A Russian court has jailed the organizer of an online reality game promoting racist ideas.
The “Big Game” website promoted various forms of hate crime from graffiti to arson and shootings with the ultimate objective of forging a new, pure-race state called Shining Rus.
Anton Mukhachev, who led the Northern Brotherhood extremist group, was sentenced to nine years in a penal colony at a closed court session on Friday. The defendant maintained that he was not guilty of the offences of founding an extremist organization and fraud.
Investigators have established that the Northern Brotherhood was founded in 2006 with the goal of displacing the government of the Russian Federation through a “velvet revolution” – a constant stream of protests accompanied by changes in both the territorial and the government structures of the country, finally creating a completely different state the extremists called the Shining Rus.
The first stage of the plan was launched as the “Big Game” – a web-site that invited followers of openly racist ideology to launch protests, film them and share the photos and videos on the internet. The proposed actions varied from relatively harmless graffiti to setting fire to shops owned by immigrants and planting dummy bombs in order to annoy the law enforcers. The game’s website also contained a large quantity of racist and extremist texts.
Interestingly, one of the game’s ultimate objectives was an attack on attorney Stanislav Markelov, who specialized in cases involving nationalism and race hate. Markelov was shot dead in a Moscow street in January 2009 and in May 2011 a court sentenced his killer, Nikita Tikhonov, to life in prison.

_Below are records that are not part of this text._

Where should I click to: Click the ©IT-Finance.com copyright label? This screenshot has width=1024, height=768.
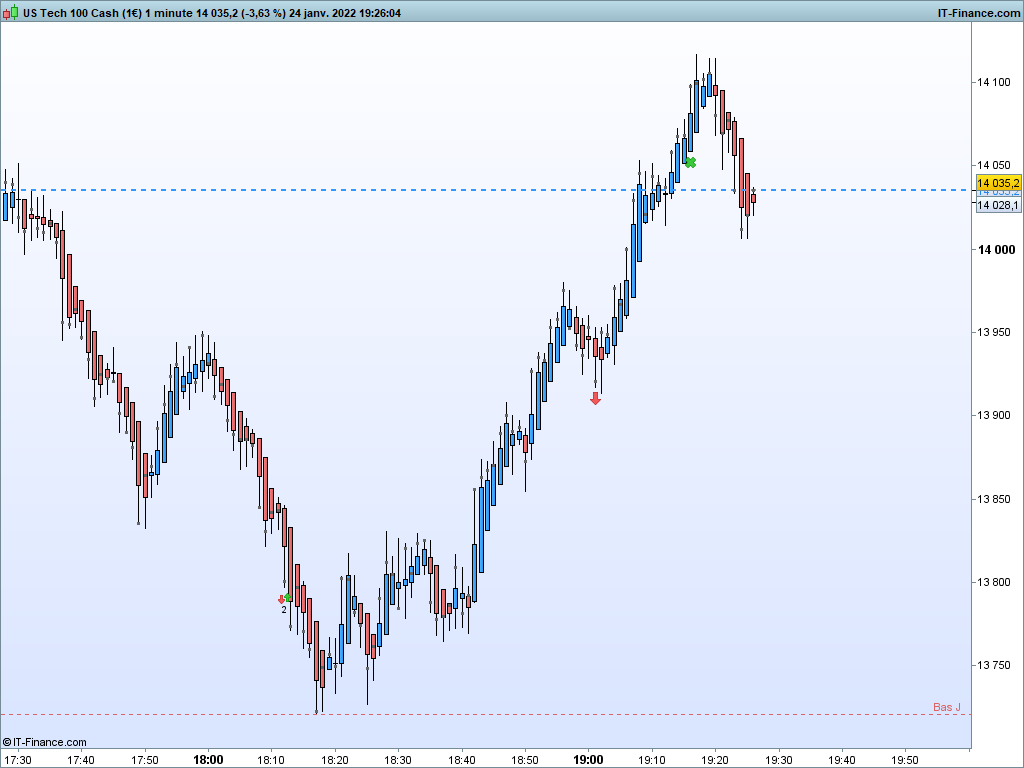pyautogui.click(x=44, y=742)
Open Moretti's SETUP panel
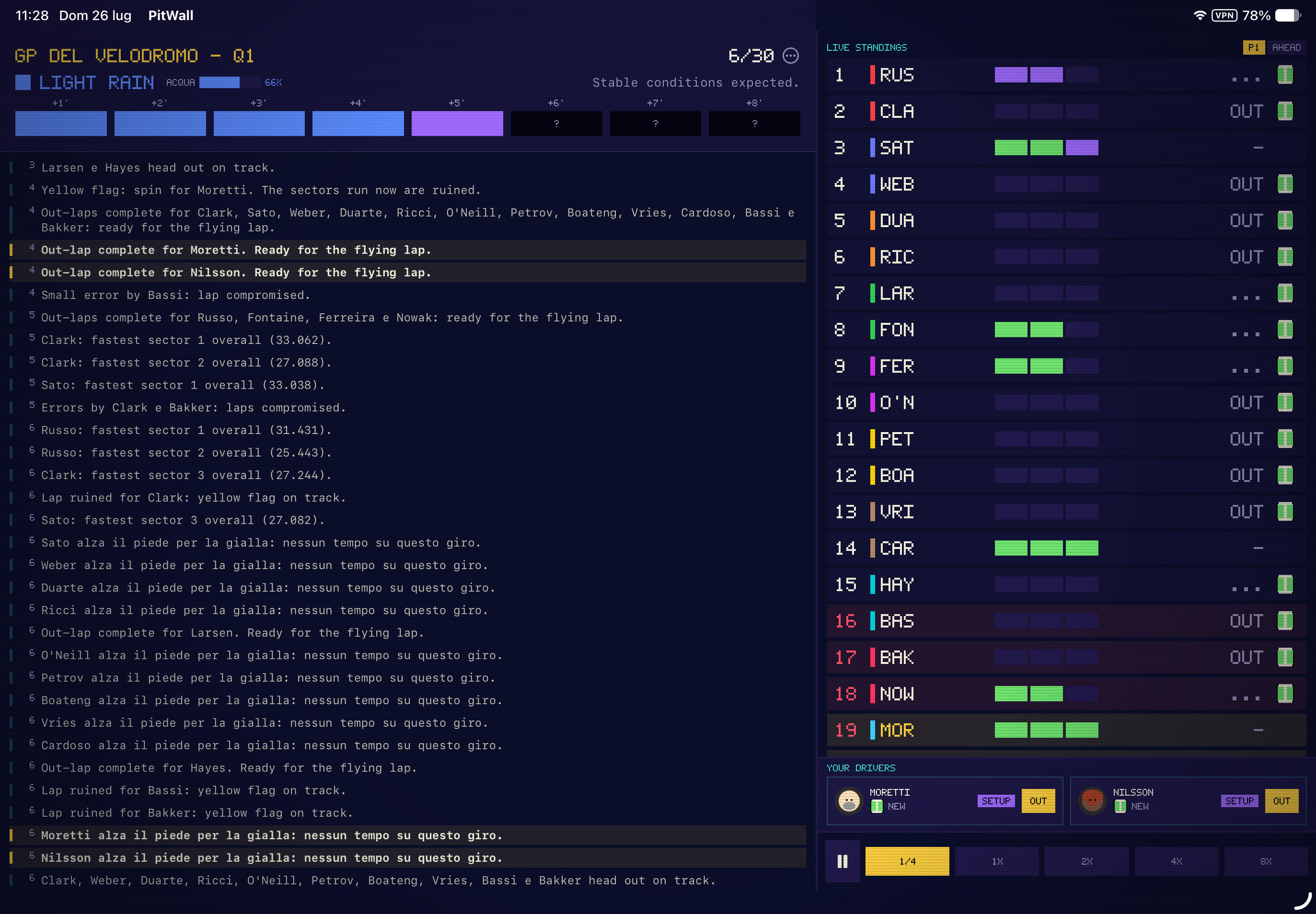This screenshot has height=914, width=1316. (x=996, y=800)
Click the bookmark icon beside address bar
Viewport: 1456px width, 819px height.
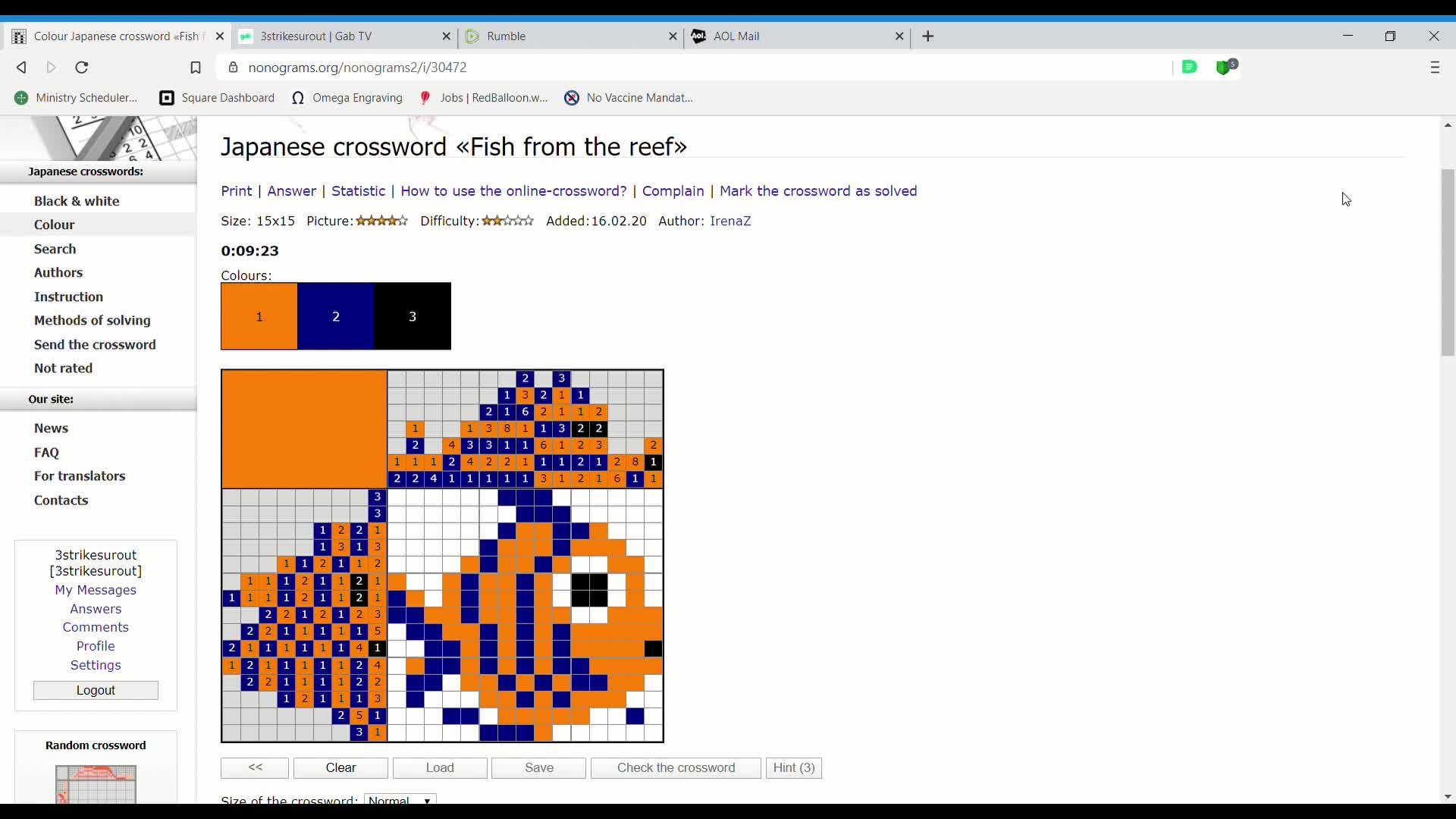click(195, 67)
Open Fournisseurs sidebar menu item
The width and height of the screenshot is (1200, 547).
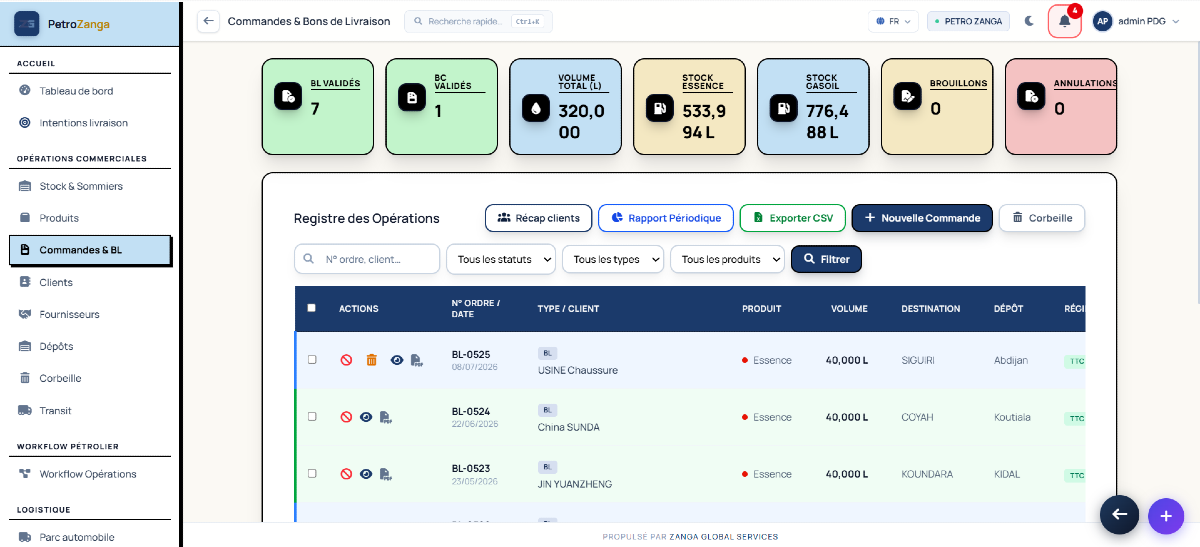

Some people started to get deeply involved in the suggested activities, committing a number of crimes such as physical attacks, destruction of property and false reports about preparations for terrorist attacks.
Russian law enforcement is giving a high priority to crimes connected with racial hatred, yet the number of attacks and incidents remains relatively high. According to rights activists, over 400 people have fallen victim to racists and xenophobes over the past year, and 37 have been killed in such incidents. In December 2010, thousands of football fans held a nationalist rally near the Moscow Kremlin which ended in clashes with police.
After the rally, both President Medvedev and Prime Minister Putin addressed the nation with calls to tackle extremism as the most serious threat facing society.
In April 2011, a court banned one of the best-known nationalist organizations in Russia – the Movement Against Illegal Migration – after finding it extremist. The courts had already sentenced several of the movement’s members and its former leader, Aleksandr Belov, for inciting extremism. Moscow police said the organization was partly responsible for the December riots.